[Start of Attachment]

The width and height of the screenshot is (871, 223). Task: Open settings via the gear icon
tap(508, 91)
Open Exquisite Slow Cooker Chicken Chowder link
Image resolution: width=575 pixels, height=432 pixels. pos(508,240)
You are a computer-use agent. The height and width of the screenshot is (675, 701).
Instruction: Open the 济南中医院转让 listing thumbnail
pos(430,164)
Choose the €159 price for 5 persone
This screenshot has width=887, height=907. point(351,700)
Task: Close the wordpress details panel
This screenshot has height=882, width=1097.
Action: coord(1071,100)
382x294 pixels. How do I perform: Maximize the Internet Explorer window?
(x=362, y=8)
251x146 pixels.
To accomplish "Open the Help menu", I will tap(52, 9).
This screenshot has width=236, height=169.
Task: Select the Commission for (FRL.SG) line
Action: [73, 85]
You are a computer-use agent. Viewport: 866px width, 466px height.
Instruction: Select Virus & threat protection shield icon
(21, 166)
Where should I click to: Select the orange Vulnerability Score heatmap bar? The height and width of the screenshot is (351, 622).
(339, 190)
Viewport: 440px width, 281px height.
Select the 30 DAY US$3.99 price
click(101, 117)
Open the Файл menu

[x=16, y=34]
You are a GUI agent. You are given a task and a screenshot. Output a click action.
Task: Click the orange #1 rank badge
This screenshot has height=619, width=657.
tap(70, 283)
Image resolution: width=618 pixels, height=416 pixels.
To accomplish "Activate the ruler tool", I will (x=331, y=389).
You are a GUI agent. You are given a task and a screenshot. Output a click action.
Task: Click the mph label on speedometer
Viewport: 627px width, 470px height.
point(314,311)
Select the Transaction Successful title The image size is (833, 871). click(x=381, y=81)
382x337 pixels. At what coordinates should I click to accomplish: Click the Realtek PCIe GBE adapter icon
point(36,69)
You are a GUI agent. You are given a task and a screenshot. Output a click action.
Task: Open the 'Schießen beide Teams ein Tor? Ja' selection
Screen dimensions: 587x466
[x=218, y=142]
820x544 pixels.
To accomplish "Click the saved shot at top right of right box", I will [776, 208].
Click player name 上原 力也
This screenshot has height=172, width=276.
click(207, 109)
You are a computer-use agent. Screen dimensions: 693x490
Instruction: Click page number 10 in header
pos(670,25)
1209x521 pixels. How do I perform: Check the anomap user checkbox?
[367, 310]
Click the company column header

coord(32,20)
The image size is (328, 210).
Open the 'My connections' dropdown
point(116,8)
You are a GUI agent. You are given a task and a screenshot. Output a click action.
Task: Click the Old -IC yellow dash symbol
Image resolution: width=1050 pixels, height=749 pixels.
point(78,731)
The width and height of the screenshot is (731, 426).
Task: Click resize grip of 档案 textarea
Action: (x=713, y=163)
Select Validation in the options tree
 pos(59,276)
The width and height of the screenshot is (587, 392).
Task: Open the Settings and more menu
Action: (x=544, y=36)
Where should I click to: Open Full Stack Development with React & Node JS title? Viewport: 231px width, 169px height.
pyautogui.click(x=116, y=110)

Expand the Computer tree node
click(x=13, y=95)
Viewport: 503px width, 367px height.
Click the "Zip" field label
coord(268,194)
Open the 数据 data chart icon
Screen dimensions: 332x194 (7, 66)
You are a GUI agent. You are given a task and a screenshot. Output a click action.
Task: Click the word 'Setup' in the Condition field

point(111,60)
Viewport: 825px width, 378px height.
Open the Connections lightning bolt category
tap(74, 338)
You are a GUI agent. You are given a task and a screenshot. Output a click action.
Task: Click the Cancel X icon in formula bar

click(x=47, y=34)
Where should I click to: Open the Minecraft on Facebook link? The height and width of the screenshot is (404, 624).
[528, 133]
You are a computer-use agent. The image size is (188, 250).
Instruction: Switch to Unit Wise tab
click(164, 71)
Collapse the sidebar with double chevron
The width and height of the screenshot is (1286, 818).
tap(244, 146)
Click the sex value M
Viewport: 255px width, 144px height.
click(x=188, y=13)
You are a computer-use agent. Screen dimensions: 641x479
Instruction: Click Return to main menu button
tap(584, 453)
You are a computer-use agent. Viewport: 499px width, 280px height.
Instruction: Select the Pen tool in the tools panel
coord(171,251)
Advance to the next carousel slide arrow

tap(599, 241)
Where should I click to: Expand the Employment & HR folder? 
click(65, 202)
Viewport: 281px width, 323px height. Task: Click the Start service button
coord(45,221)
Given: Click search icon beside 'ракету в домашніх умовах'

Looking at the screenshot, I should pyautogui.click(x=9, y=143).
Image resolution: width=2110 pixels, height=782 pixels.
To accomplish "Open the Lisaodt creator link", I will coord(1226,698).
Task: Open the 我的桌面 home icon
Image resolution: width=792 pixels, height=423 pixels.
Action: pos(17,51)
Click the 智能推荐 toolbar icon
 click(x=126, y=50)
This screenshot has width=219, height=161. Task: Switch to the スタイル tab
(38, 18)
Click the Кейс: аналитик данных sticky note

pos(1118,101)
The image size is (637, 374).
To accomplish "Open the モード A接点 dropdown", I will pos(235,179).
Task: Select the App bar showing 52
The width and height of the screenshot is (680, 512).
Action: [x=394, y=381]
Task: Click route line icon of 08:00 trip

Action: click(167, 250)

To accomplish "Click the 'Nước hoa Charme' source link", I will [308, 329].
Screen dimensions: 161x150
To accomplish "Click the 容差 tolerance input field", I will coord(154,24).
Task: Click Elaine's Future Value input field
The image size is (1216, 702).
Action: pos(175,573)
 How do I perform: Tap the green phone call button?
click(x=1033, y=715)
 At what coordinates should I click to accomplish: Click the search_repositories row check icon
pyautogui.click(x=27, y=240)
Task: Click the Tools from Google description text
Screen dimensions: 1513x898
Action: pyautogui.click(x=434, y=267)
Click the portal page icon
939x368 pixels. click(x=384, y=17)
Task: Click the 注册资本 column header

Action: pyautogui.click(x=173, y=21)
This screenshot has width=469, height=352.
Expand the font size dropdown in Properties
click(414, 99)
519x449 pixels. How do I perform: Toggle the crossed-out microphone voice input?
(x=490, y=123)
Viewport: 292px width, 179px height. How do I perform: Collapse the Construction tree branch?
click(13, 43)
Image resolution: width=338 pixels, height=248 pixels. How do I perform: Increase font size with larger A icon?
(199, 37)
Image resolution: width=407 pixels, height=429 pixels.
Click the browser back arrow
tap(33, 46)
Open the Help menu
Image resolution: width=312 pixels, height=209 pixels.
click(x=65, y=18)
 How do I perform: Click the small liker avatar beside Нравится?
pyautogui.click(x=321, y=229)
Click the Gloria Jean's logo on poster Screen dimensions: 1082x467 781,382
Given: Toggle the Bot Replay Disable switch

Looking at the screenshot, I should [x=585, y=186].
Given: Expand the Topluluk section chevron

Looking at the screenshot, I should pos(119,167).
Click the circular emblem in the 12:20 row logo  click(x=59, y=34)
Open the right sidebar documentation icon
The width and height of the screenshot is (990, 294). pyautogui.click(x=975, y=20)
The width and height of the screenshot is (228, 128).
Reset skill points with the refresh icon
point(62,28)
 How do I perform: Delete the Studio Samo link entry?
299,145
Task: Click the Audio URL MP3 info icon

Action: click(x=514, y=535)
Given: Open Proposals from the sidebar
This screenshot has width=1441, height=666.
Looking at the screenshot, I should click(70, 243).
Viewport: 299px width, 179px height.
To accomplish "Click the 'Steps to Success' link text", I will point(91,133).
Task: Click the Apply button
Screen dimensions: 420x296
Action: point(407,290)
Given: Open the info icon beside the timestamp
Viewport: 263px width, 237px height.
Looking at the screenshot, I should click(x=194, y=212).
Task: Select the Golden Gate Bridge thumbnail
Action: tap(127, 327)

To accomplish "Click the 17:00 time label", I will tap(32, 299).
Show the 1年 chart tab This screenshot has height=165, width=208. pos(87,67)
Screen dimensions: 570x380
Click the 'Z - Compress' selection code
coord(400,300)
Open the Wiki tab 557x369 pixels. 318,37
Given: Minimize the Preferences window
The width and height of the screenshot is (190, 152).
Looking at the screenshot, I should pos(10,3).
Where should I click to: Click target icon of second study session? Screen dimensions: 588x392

[End of Attachment]

In the records above, how many lines include "logo"? Reply only with the number.

• **Solution below**:
2